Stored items
___
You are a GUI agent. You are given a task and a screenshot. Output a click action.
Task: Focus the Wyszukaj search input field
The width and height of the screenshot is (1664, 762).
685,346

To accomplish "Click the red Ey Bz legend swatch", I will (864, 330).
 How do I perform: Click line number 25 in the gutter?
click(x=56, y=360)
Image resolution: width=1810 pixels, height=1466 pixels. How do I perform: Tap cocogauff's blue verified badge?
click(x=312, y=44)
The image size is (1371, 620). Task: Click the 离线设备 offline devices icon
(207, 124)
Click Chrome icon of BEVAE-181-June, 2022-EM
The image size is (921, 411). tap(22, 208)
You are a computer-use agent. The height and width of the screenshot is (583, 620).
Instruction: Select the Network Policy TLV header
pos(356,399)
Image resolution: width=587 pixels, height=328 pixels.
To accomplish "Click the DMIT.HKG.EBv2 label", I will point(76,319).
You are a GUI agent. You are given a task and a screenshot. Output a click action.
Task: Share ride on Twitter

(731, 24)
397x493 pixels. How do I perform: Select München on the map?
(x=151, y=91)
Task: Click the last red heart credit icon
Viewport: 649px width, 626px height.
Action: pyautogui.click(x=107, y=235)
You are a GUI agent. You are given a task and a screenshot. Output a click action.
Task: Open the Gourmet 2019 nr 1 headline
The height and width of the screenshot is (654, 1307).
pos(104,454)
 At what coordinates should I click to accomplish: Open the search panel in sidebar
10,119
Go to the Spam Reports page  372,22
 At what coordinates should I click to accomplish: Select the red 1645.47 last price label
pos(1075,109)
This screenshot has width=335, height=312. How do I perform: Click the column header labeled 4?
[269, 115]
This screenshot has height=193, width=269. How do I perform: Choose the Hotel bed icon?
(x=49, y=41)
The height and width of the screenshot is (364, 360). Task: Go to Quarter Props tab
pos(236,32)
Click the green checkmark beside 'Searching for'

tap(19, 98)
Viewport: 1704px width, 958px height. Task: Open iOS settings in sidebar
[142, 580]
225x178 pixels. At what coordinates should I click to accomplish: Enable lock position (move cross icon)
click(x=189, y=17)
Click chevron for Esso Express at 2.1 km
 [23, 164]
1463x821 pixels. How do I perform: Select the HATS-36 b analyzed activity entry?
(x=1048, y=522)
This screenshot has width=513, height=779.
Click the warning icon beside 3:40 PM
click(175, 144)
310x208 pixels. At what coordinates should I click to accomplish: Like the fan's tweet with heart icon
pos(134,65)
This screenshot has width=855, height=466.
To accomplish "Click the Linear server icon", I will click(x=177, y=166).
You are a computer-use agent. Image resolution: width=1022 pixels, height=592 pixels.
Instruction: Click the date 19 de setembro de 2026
___
Repeat each line of the data exactly, missing none.

→ Answer for the task:
You are a GUI agent. You are given a task and a screenshot. Output a click action.
Task: Focus the Wyszukaj search input field
The width and height of the screenshot is (1664, 762).
685,346

To accomplish "Click the red Ey Bz legend swatch", I will (864, 330).
 How do I perform: Click line number 25 in the gutter?
click(x=56, y=360)
Image resolution: width=1810 pixels, height=1466 pixels. How do I perform: Tap cocogauff's blue verified badge?
click(x=312, y=44)
The image size is (1371, 620). Task: Click the 离线设备 offline devices icon
(207, 124)
Click Chrome icon of BEVAE-181-June, 2022-EM
The image size is (921, 411). tap(22, 208)
You are a computer-use agent. The height and width of the screenshot is (583, 620).
Instruction: Select the Network Policy TLV header
pos(356,399)
Image resolution: width=587 pixels, height=328 pixels.
To accomplish "Click the DMIT.HKG.EBv2 label", I will point(76,319).
You are a GUI agent. You are given a task and a screenshot. Output a click action.
Task: Share ride on Twitter

(731, 24)
397x493 pixels. How do I perform: Select München on the map?
(x=151, y=91)
Task: Click the last red heart credit icon
Viewport: 649px width, 626px height.
Action: pyautogui.click(x=107, y=235)
You are a GUI agent. You are given a task and a screenshot. Output a click action.
Task: Open the Gourmet 2019 nr 1 headline
The height and width of the screenshot is (654, 1307).
pos(104,454)
 At what coordinates should I click to accomplish: Open the search panel in sidebar
10,119
Go to the Spam Reports page  372,22
 At what coordinates should I click to accomplish: Select the red 1645.47 last price label
pos(1075,109)
This screenshot has width=335, height=312. How do I perform: Click the column header labeled 4?
[269, 115]
This screenshot has height=193, width=269. How do I perform: Choose the Hotel bed icon?
(x=49, y=41)
The height and width of the screenshot is (364, 360). Task: Go to Quarter Props tab
pos(236,32)
Click the green checkmark beside 'Searching for'

tap(19, 98)
Viewport: 1704px width, 958px height. Task: Open iOS settings in sidebar
[142, 580]
225x178 pixels. At what coordinates should I click to accomplish: Enable lock position (move cross icon)
click(x=189, y=17)
Click chevron for Esso Express at 2.1 km
 [23, 164]
1463x821 pixels. How do I perform: Select the HATS-36 b analyzed activity entry?
(x=1048, y=522)
This screenshot has width=513, height=779.
Click the warning icon beside 3:40 PM
click(175, 144)
310x208 pixels. At what coordinates should I click to accomplish: Like the fan's tweet with heart icon
pos(134,65)
This screenshot has width=855, height=466.
To accomplish "Click the Linear server icon", I will click(x=177, y=166).
You are a computer-use agent. Image resolution: width=1022 pixels, height=592 pixels.
Instruction: Click the date 19 de setembro de 2026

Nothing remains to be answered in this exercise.